Understanding this derivative allows us to further explore the particle's motion by determining its speed and path length.

The magnitude of a vector is a measure of its length or size. For a particle moving in space, it's equivalent to the speed of the particle. To compute the magnitude for a vector \( \mathbf{v} = a\mathbf{i} + b\mathbf{j} \), we use the formula:\[ \|\mathbf{v}\| = \sqrt{a^2 + b^2}. \]Breaking it down, you're essentially applying the Pythagorean theorem to find the resultant vector's length. For our example:- The velocity vector is \( \mathbf{r}'(t) = \mathbf{i} + 2t \mathbf{j} \).- Plugging values into the magnitude formula gives us\[ \|\mathbf{r}'(t)\| = \sqrt{(1)^2 + (2t)^2} = \sqrt{1 + 4t^2}. \]This magnitude, \( \sqrt{1 + 4t^2} \), tells us how fast the particle is moving along its path at any time \( t \). This is key to determining the arc length of the curve, as the speed varies depending on \( t \).

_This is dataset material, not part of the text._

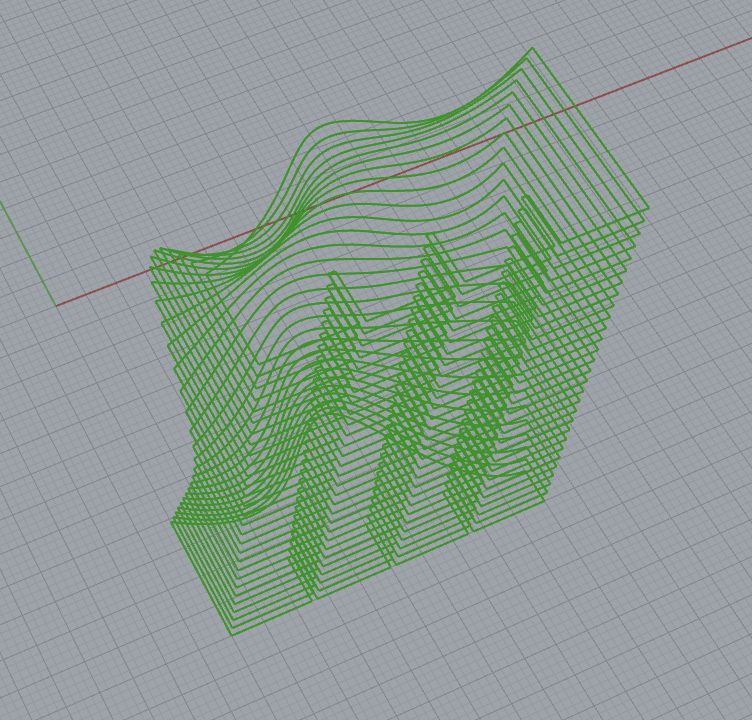The image size is (752, 720).
Task: Select the topmost peak corner of green curves
Action: coord(532,48)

The definite integral is a mathematical concept used to calculate the total accumulation of a quantity, such as area under a curve or, in our case, the length of a path over a specified interval. It involves integrating a function over a specific interval to get a precise result. For the arc length of a curve, we integrate the magnitude of its velocity vector over the interval of \( t \).In this problem, the arc length \( L \) is found using the integral:\[ L = \int_{0}^{2} \sqrt{1 + 4t^2} \, dt. \]This computes the total path length from \( t = 0 \) to \( t = 2 \).The function inside the integral, \( \sqrt{1 + 4t^2} \), means the speed varies with \( t \), and finding the integral helps us accumulate all these individual speeds over the period. Remember, the definite integral gives a numerical result that describes the entire journey between the two points.

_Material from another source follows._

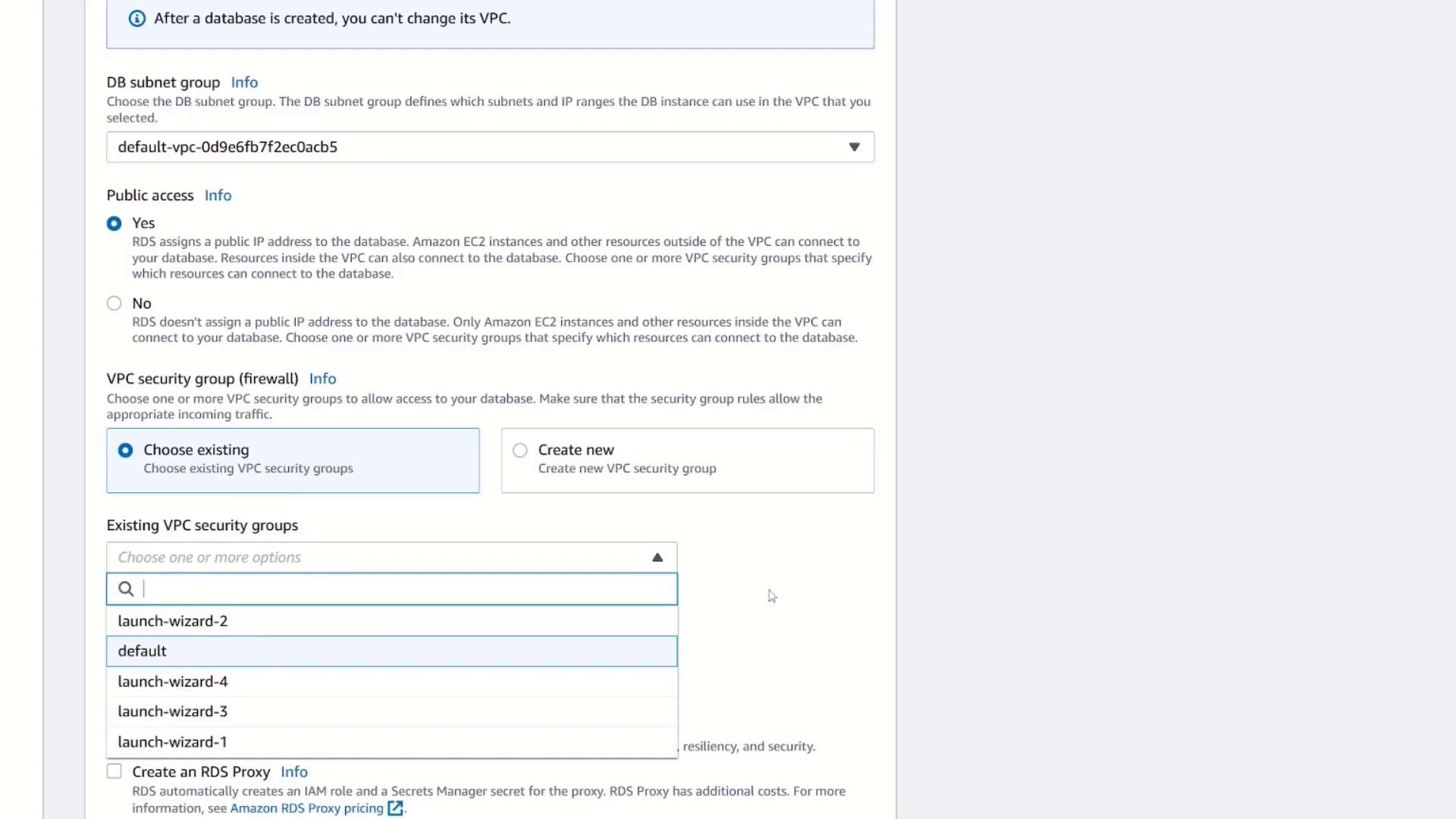
Task: Click the external link icon after RDS Proxy pricing
Action: click(395, 808)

Trigonometric substitution is a technique commonly used to evaluate integrals containing quadratic expressions, like \( \sqrt{1 + 4t^2} \). The idea is to use a trigonometric identity to simplify the integral, making it easier to handle. In this exercise, the substitution \( 2t = \tan \theta \) is used, which transforms our original integral:- The expression \( \sqrt{1 + \tan^2 \theta} \) becomes \( \sec \theta \) because of the identity \( 1 + \tan^2 \theta = \sec^2 \theta \).Therefore, the integral \[ L = \int \sqrt{1 + 4t^2} \, dt \]transforms to \[ L = \int \frac{1}{2} \sec^3 \theta \, d\theta. \]After making the substitution, solve the integral using known results from a table of integrals or advanced substitution methods.Finally, once the integral in terms of \( \theta \) is evaluated, convert back to \( t \) to find the actual arc length between our bounds.